▸ EXERCISE PROMPT: Your answer should consist of each line from the data below that contains "value".

▸ INFORMATION:
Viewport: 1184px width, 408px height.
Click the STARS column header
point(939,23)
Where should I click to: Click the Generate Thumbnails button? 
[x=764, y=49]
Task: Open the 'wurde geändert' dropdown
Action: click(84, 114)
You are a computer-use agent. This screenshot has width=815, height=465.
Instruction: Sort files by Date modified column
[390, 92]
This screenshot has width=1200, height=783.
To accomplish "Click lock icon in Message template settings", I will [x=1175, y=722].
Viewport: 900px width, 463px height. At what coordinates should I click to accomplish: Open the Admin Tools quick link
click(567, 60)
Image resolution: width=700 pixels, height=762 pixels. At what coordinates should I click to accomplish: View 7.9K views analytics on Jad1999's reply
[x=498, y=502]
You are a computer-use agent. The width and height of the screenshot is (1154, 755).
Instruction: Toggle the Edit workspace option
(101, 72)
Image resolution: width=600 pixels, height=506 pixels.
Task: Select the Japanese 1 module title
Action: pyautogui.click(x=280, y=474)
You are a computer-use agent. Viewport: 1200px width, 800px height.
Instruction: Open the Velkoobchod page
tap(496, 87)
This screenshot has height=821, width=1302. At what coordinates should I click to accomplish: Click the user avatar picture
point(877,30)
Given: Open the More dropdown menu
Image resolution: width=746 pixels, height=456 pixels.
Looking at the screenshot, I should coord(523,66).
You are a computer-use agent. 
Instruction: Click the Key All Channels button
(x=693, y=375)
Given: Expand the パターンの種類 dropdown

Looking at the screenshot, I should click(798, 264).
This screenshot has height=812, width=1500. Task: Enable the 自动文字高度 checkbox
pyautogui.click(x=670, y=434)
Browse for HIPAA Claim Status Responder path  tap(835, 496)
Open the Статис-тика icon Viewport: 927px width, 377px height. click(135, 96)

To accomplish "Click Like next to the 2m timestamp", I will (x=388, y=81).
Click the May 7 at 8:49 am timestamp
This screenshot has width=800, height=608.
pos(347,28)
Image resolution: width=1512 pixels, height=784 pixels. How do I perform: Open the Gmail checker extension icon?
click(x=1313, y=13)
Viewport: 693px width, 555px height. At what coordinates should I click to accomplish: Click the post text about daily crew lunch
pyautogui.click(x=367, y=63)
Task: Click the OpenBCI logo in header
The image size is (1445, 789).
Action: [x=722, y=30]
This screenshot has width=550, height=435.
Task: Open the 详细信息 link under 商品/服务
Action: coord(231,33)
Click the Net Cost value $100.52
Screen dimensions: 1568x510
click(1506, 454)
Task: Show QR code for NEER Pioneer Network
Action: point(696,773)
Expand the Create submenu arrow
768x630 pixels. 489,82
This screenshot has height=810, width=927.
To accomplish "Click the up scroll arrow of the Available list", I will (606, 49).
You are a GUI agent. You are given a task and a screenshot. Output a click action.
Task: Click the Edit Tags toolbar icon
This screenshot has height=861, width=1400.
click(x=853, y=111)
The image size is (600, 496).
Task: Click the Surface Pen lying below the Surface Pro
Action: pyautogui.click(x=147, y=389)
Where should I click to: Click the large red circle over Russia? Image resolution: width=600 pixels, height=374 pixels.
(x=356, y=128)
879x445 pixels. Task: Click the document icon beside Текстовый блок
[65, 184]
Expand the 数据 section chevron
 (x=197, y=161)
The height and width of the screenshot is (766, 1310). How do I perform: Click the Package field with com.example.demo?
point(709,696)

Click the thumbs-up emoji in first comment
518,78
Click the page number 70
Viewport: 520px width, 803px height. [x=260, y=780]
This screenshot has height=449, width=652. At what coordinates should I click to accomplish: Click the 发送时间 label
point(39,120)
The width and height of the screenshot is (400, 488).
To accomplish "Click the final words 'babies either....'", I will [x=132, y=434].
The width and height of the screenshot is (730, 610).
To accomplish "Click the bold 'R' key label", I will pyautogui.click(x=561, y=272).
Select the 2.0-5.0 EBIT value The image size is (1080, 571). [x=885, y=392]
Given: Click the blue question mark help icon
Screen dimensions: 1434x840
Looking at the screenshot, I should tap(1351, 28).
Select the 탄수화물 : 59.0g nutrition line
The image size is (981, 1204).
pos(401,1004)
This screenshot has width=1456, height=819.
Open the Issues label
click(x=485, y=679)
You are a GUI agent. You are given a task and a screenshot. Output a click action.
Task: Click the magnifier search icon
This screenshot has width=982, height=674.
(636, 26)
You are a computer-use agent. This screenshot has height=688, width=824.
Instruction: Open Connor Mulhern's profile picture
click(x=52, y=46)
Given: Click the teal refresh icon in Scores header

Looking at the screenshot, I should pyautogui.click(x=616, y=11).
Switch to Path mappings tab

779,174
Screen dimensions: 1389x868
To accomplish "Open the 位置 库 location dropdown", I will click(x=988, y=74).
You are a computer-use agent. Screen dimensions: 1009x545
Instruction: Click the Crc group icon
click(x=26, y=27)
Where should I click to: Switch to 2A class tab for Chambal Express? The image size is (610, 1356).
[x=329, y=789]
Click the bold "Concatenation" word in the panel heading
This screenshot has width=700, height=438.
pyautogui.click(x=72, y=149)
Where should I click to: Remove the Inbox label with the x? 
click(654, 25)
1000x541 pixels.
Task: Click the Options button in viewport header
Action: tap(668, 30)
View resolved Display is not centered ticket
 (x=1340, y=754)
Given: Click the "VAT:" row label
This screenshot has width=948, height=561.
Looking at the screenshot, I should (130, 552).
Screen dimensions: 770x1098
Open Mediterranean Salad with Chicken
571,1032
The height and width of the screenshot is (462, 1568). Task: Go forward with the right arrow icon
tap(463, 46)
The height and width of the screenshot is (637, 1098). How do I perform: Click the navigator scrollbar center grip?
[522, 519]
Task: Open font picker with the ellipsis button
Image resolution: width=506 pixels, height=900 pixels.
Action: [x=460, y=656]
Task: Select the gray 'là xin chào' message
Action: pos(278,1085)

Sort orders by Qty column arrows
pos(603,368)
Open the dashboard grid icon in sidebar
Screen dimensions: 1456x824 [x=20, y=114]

▸ EXERCISE OUTPUT:
Click the Net Cost value $100.52
Select the 2.0-5.0 EBIT value The image size is (1080, 571). [x=885, y=392]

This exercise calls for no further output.